[Date Prev][Date Next] [Chronological] [Thread] [Top]

Re: null_callbacks after initial sync

Howard Chu wrote:
> Nick Geron wrote:
>> We're now thinking some of our issues may be attributable to time
>> granularity issues.  We're seeing missing information on the consumer if
>> multiple successive writes are attempted via a script.  If we slow down
>> to human speed or insert sleeps in our test code, this gets a little
>> better.  I see that A.2.4 N-Way MultiMaster Replication notes that
>> entryCSNs now record with microseconds, but does this apply to mirrors
>> as well?
> CSNs were extended to microsecond resolution only for the benefit of
> conflict resolution.
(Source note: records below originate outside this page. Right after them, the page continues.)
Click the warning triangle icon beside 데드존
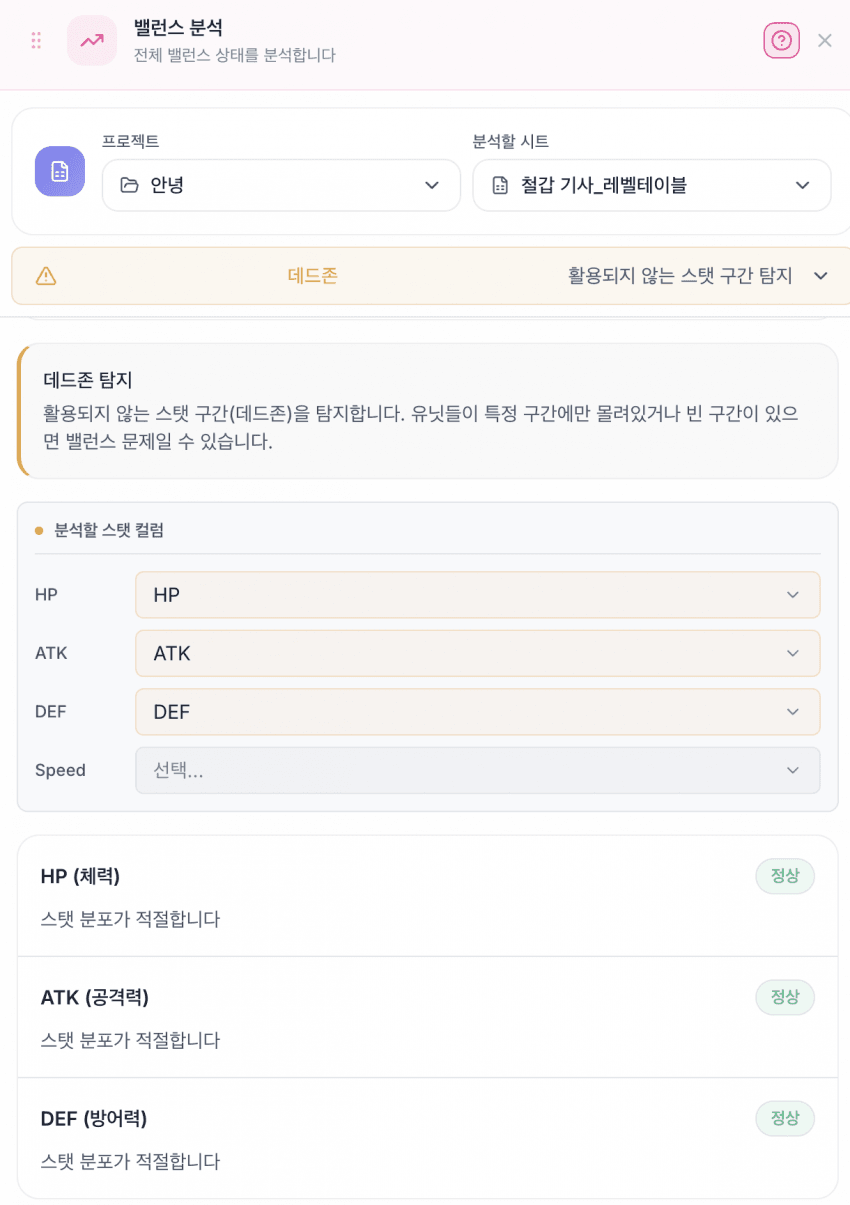The image size is (850, 1205). point(46,276)
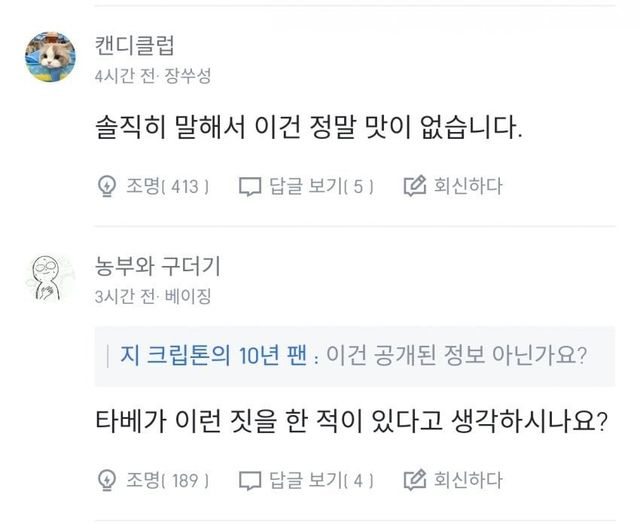Click the pencil reply icon on 캔디클럽's comment
Image resolution: width=640 pixels, height=526 pixels.
click(414, 186)
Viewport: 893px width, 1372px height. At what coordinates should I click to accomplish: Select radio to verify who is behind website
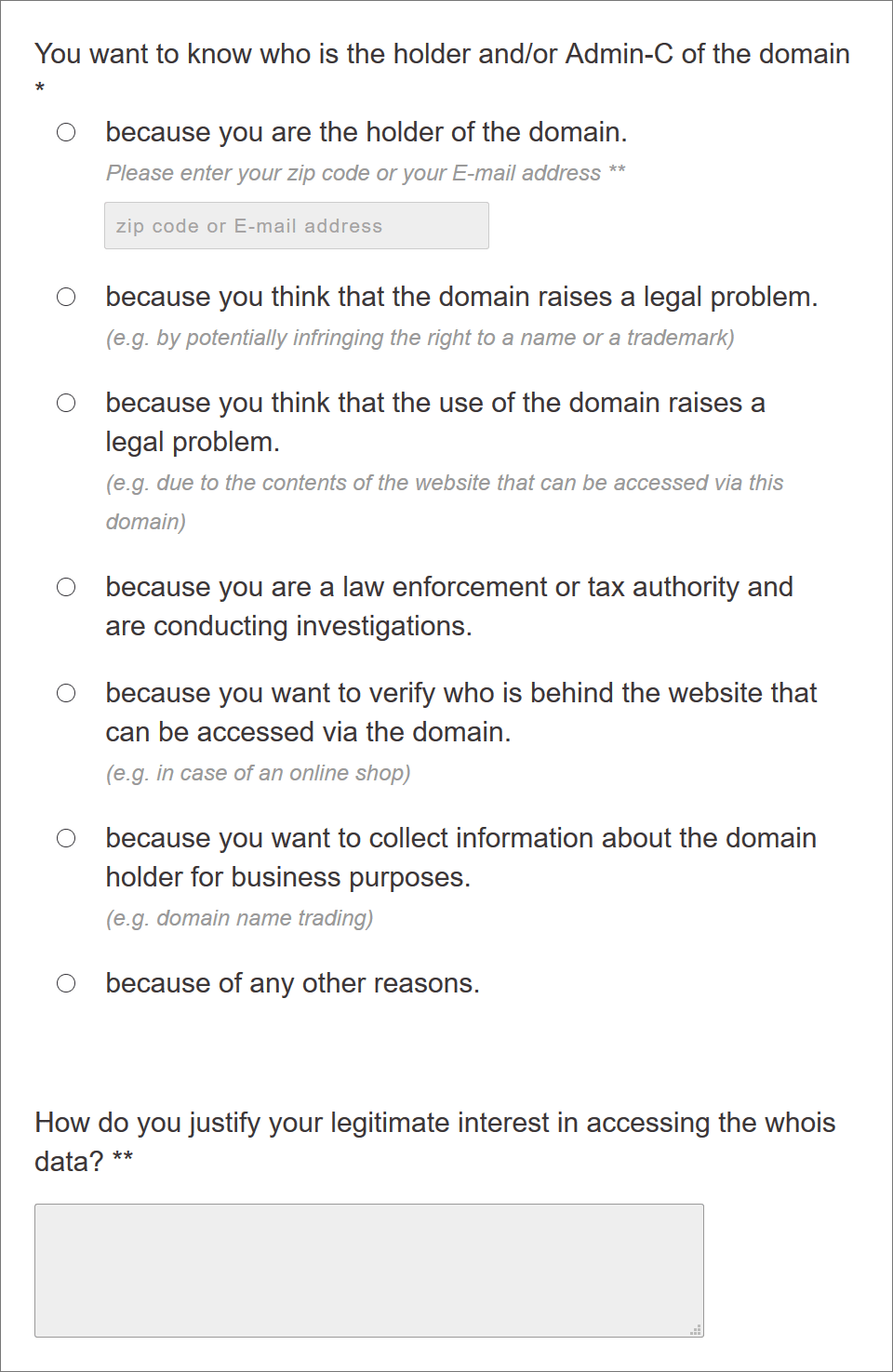(x=66, y=693)
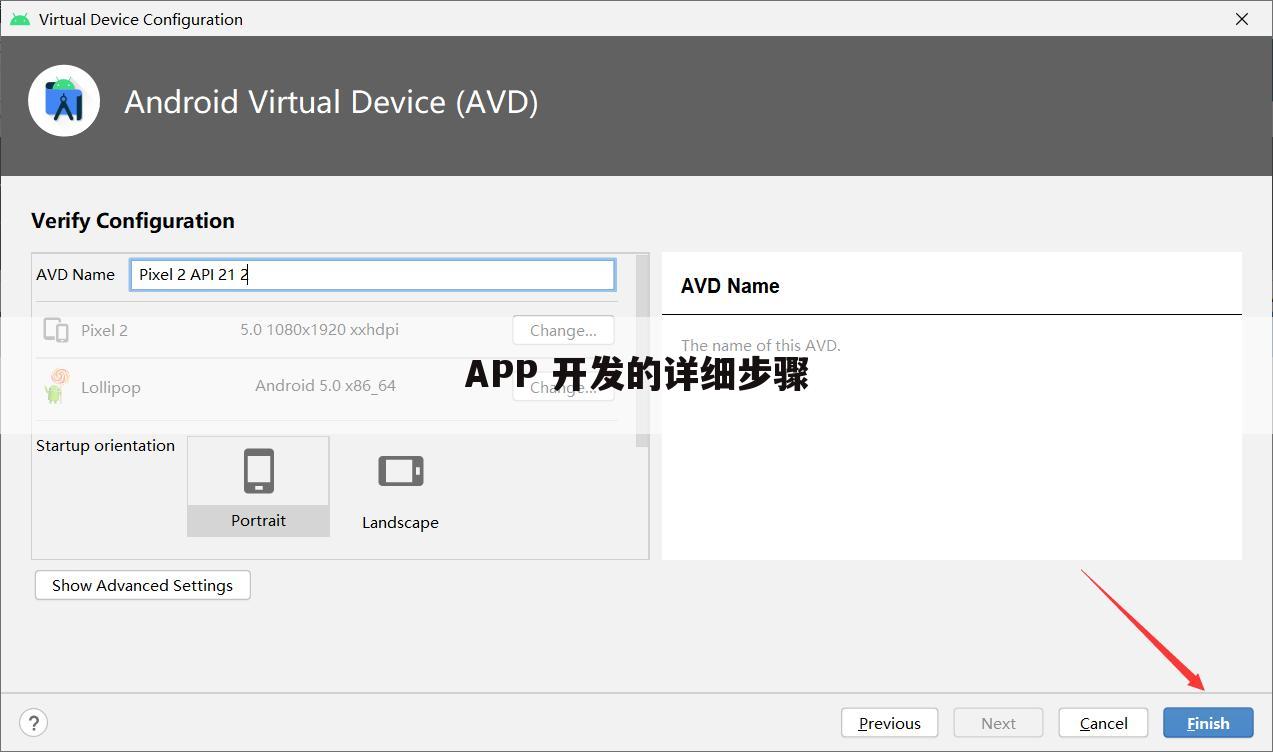Image resolution: width=1273 pixels, height=752 pixels.
Task: Switch startup orientation to Landscape
Action: [400, 486]
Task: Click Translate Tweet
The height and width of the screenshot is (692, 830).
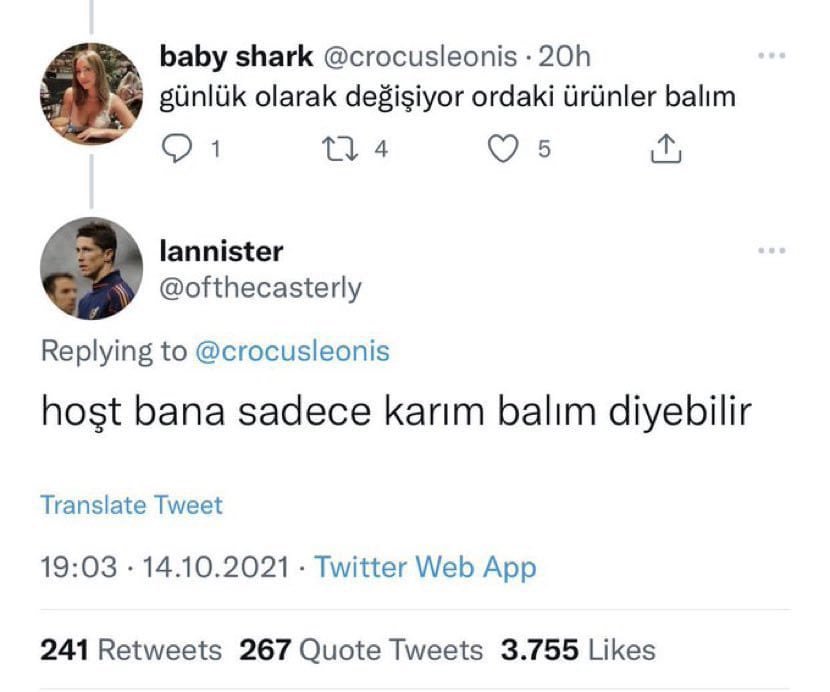Action: pos(131,505)
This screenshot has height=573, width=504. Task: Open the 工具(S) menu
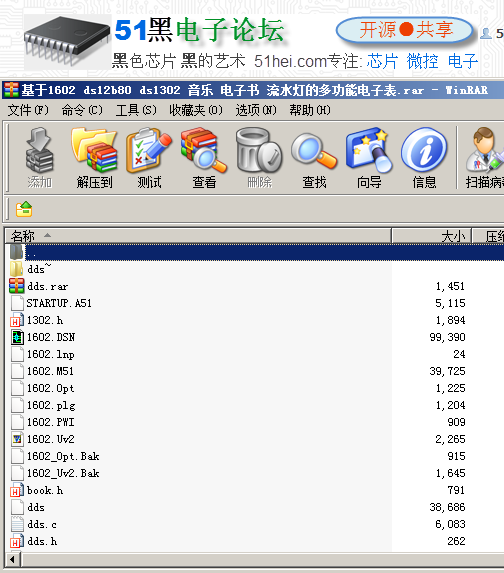pyautogui.click(x=136, y=110)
For all other purposes, the changecount field
> ensures sufficient granularity.
In that case, why do we see any difference in propagation between
scripted (quick) updates and hand/command line (slow) modifications?  Or
are you simply saying time is not the issue?

For example - manipulating one particular entry:

1) update server 1 adding 1 attribute = propagates to second server
* wait a few seconds
2) update server 1 adding 4 attributes = first of four propagates to
second server

After waiting a second or so, another successful operation on the
'write' server will propagate all modifications over to the second
server as expected.  This behavior is why we suspected a time
granularity issue.  It should be noted that this doesn't work for us
(and others as I would expect) as there is no guarantee that another
operation on the 'write' server will occur, thereby propagating the
current entry.
>> Can I setup a two node N-Way?
> "2" is certainly a valid value of "N".
Well, there's that developer 'charm' I've been reading throughout years
of archives.  Since the admin doc make a distinction between the 'hybrid
configuration' of MirrorMode and N-Way Multi-Master, I was more looking
for clarification between the two implementations.  Not a jackass comment.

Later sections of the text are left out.